*** Opening of Extracted records ***

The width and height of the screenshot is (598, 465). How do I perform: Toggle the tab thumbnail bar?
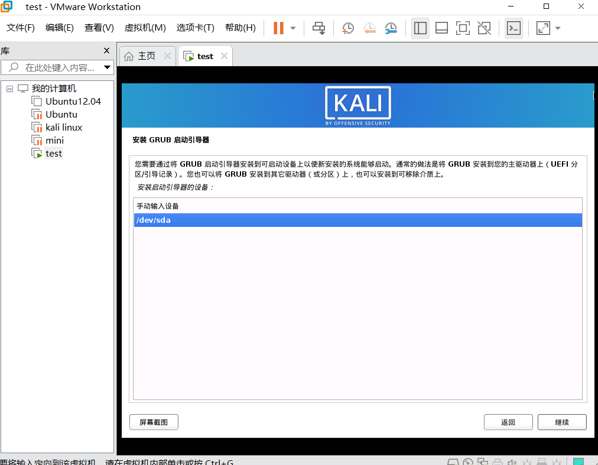441,28
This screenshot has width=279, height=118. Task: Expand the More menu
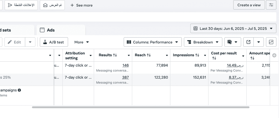tap(81, 42)
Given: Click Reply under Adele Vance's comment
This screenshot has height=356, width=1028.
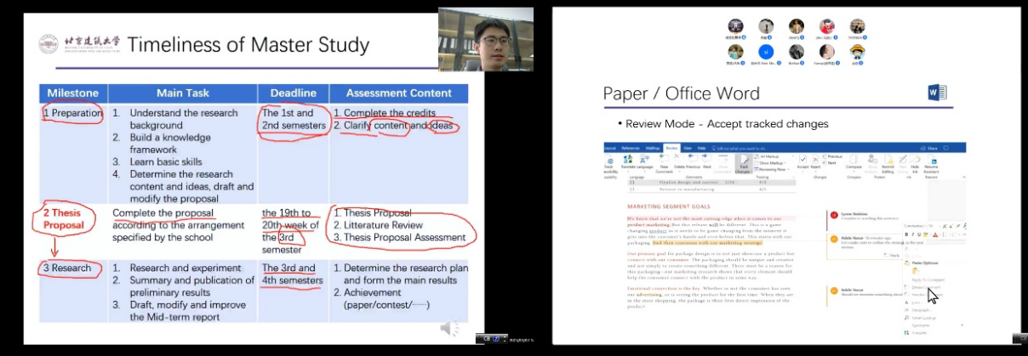Looking at the screenshot, I should (894, 255).
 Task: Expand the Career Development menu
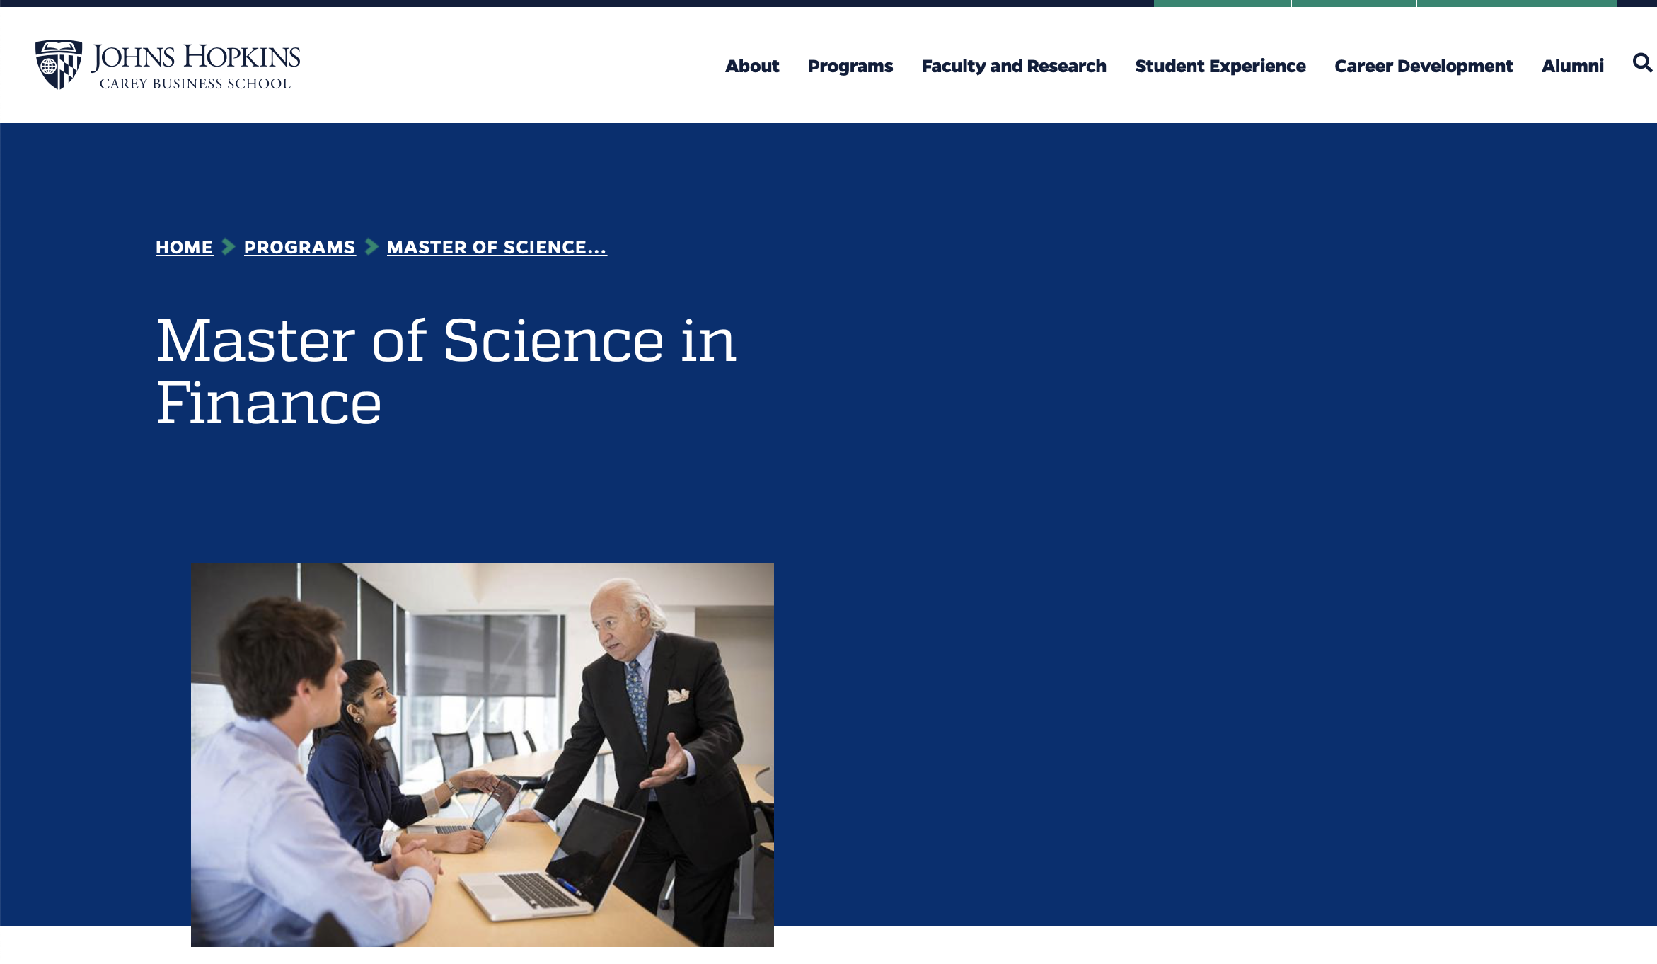[1424, 66]
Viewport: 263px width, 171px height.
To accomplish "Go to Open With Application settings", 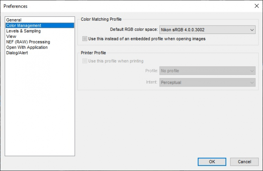I will [x=27, y=47].
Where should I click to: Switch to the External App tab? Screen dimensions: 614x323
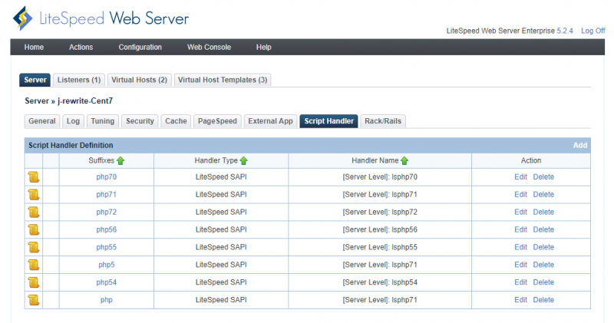(270, 121)
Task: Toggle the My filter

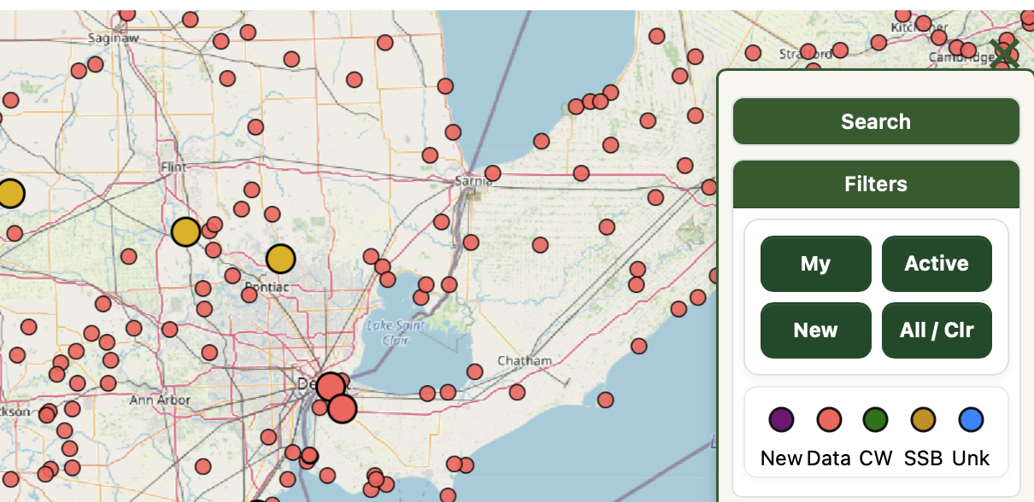Action: [815, 264]
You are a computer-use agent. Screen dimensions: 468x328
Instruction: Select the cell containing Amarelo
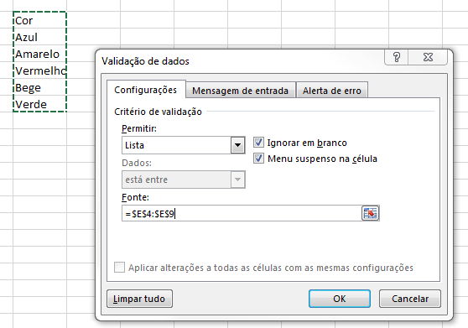click(x=39, y=54)
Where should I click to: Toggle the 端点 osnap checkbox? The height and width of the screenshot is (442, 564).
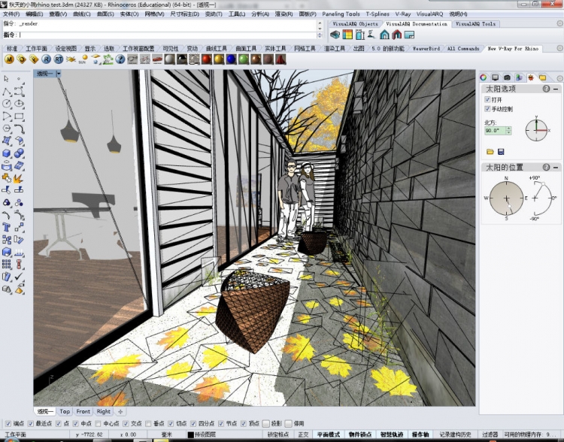7,423
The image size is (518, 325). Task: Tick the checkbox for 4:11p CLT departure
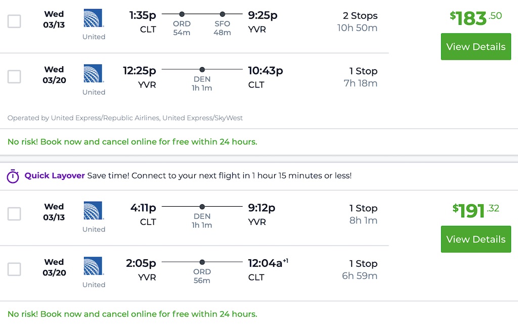point(14,214)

*** Close of Extracted records ***

_Exercise details_
What is needed here is an exact copy of the lines from the line containing "Where should I click to: Switch" through the end of the records, with every picture left out.

_Solution to this exercise_
Where should I click to: Switch to the External App tab? Screen dimensions: 614x323
(270, 121)
Task: Toggle the My filter

Action: [815, 264]
You are a computer-use agent. Screen dimensions: 468x328
Instruction: Select the cell containing Amarelo
click(x=39, y=54)
Where should I click to: Toggle the 端点 osnap checkbox? The height and width of the screenshot is (442, 564).
7,423
The image size is (518, 325). Task: Tick the checkbox for 4:11p CLT departure
point(14,214)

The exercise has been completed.